→ Work to complete: Could you transcribe each record below exactly as written, setting the pictures aside?
━━━━━━━━━━━━━━━━━━━━
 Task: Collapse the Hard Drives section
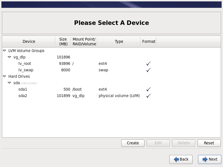click(4, 76)
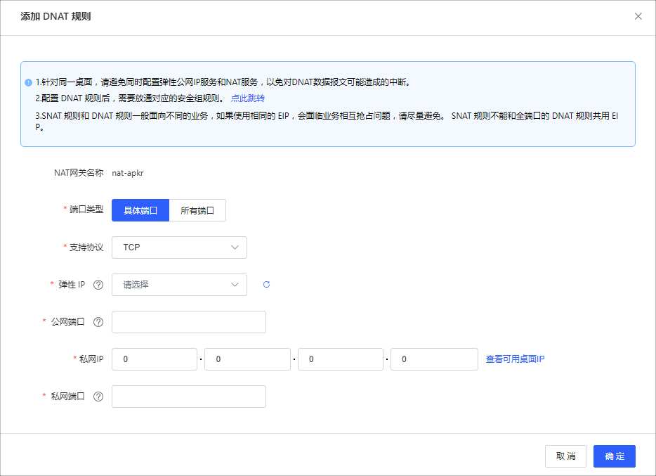Click the help icon next to 弹性 IP

(98, 285)
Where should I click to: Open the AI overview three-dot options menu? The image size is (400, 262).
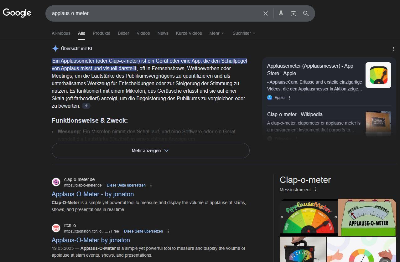[x=393, y=49]
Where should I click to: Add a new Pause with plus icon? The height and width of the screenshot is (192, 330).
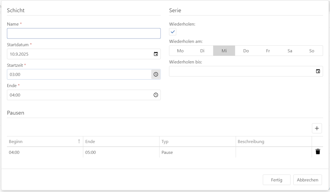(x=317, y=128)
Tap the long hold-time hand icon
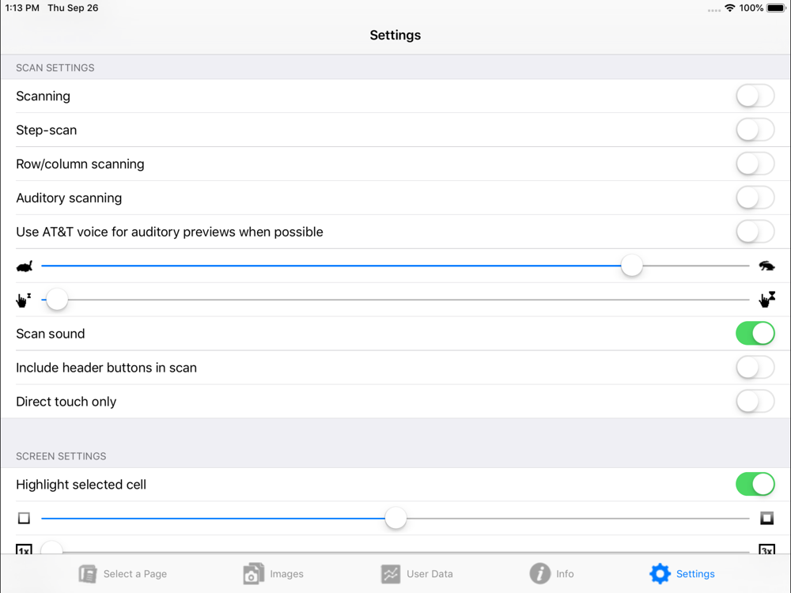Viewport: 791px width, 593px height. point(766,300)
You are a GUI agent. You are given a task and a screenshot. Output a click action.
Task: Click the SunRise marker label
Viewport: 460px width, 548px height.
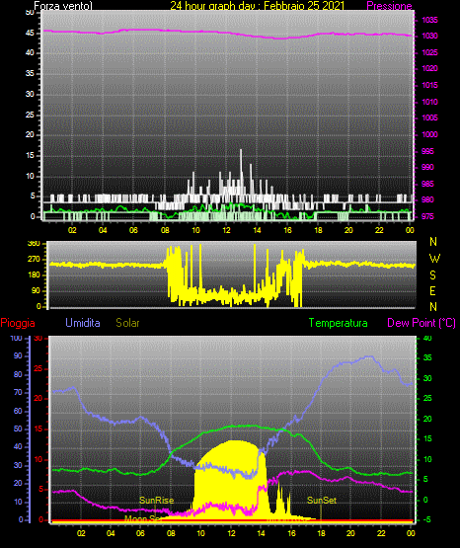(157, 501)
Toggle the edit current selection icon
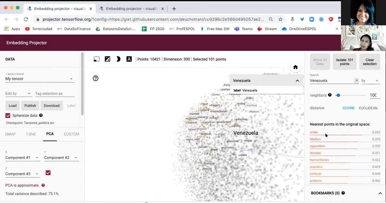Image resolution: width=386 pixels, height=203 pixels. [x=107, y=59]
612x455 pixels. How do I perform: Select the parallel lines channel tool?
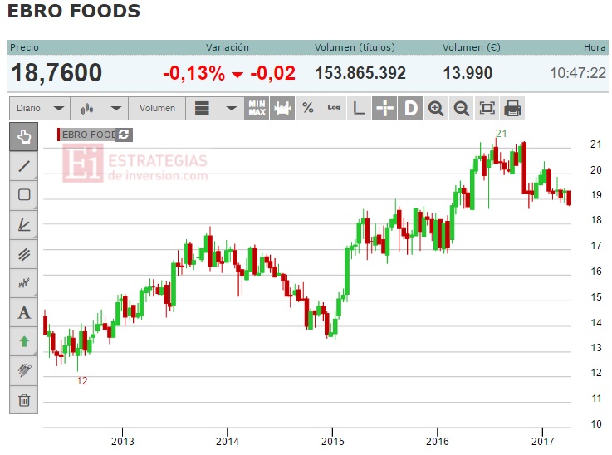(x=24, y=254)
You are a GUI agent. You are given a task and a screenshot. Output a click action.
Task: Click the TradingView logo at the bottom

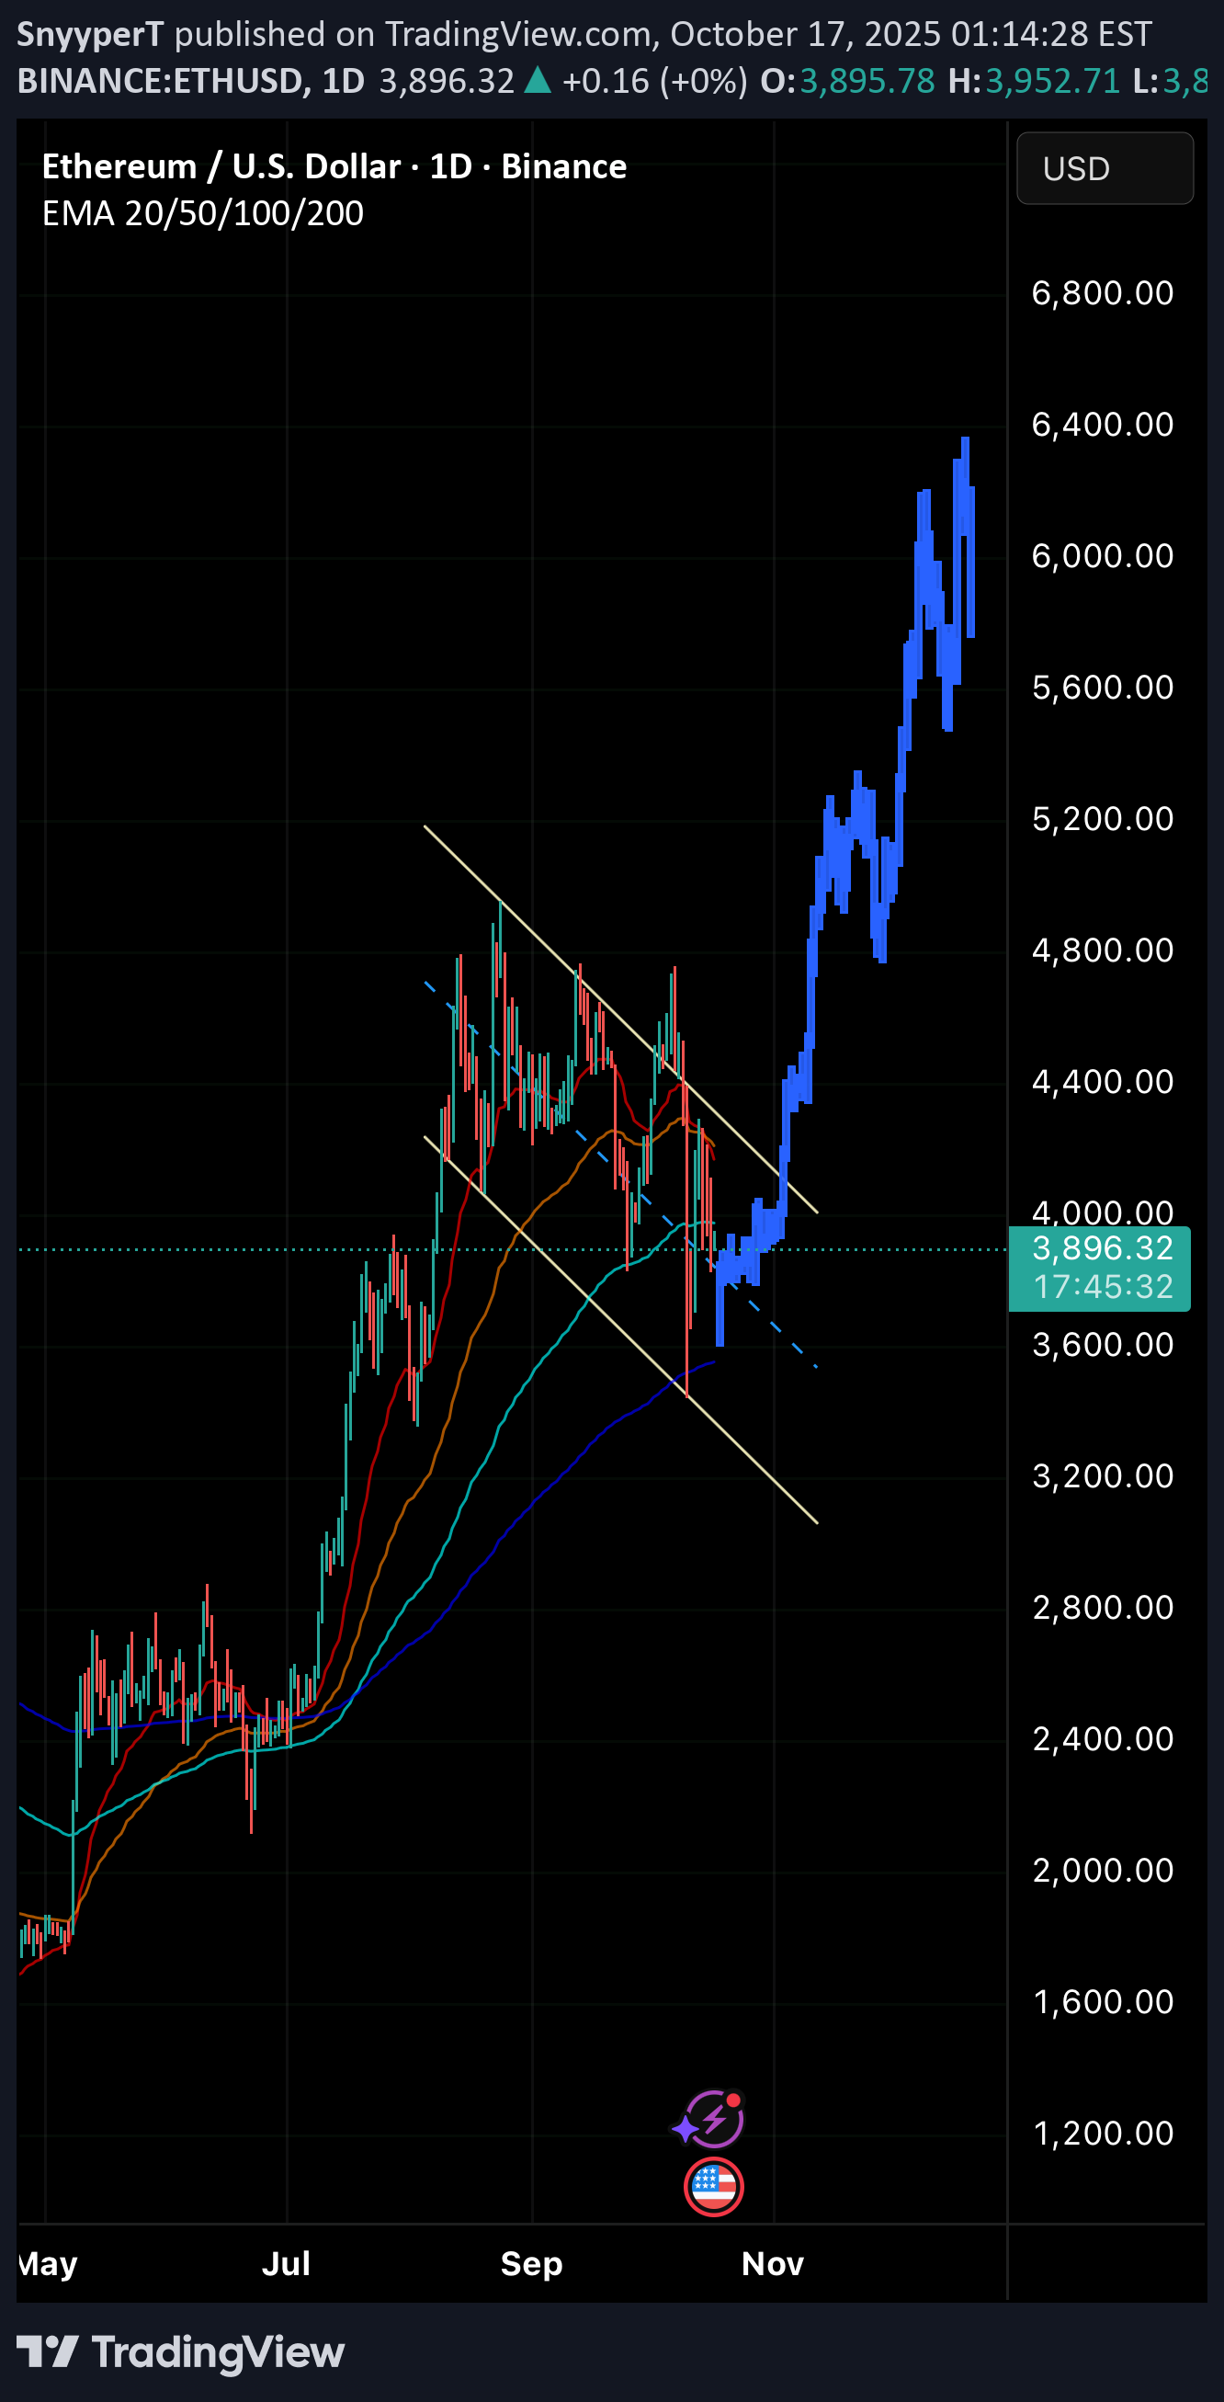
━━━━━━━━━━━━━━━━━━━━
→ Task solution:
 Task: Collapse the Hard Drives section
click(4, 76)
Click the help icon next to 弹性 IP

(98, 285)
Where should I click to: Open the AI overview three-dot options menu? The image size is (400, 262).
[x=393, y=49]
Where should I click to: Add a new Pause with plus icon? The height and width of the screenshot is (192, 330).
(x=317, y=128)
Tap the long hold-time hand icon
Viewport: 791px width, 593px height. point(766,300)
You are a GUI agent. You are given a task and a screenshot. Output a click action.
Task: Click the SunRise marker label
Viewport: 460px width, 548px height.
(157, 501)
Toggle the edit current selection icon
Image resolution: width=386 pixels, height=203 pixels. [x=107, y=59]
612x455 pixels. How do I perform: Select the parallel lines channel tool?
(x=24, y=254)
You are a GUI agent. You are given a task and a screenshot. Output a click action.
Task: Click the TradingView logo at the bottom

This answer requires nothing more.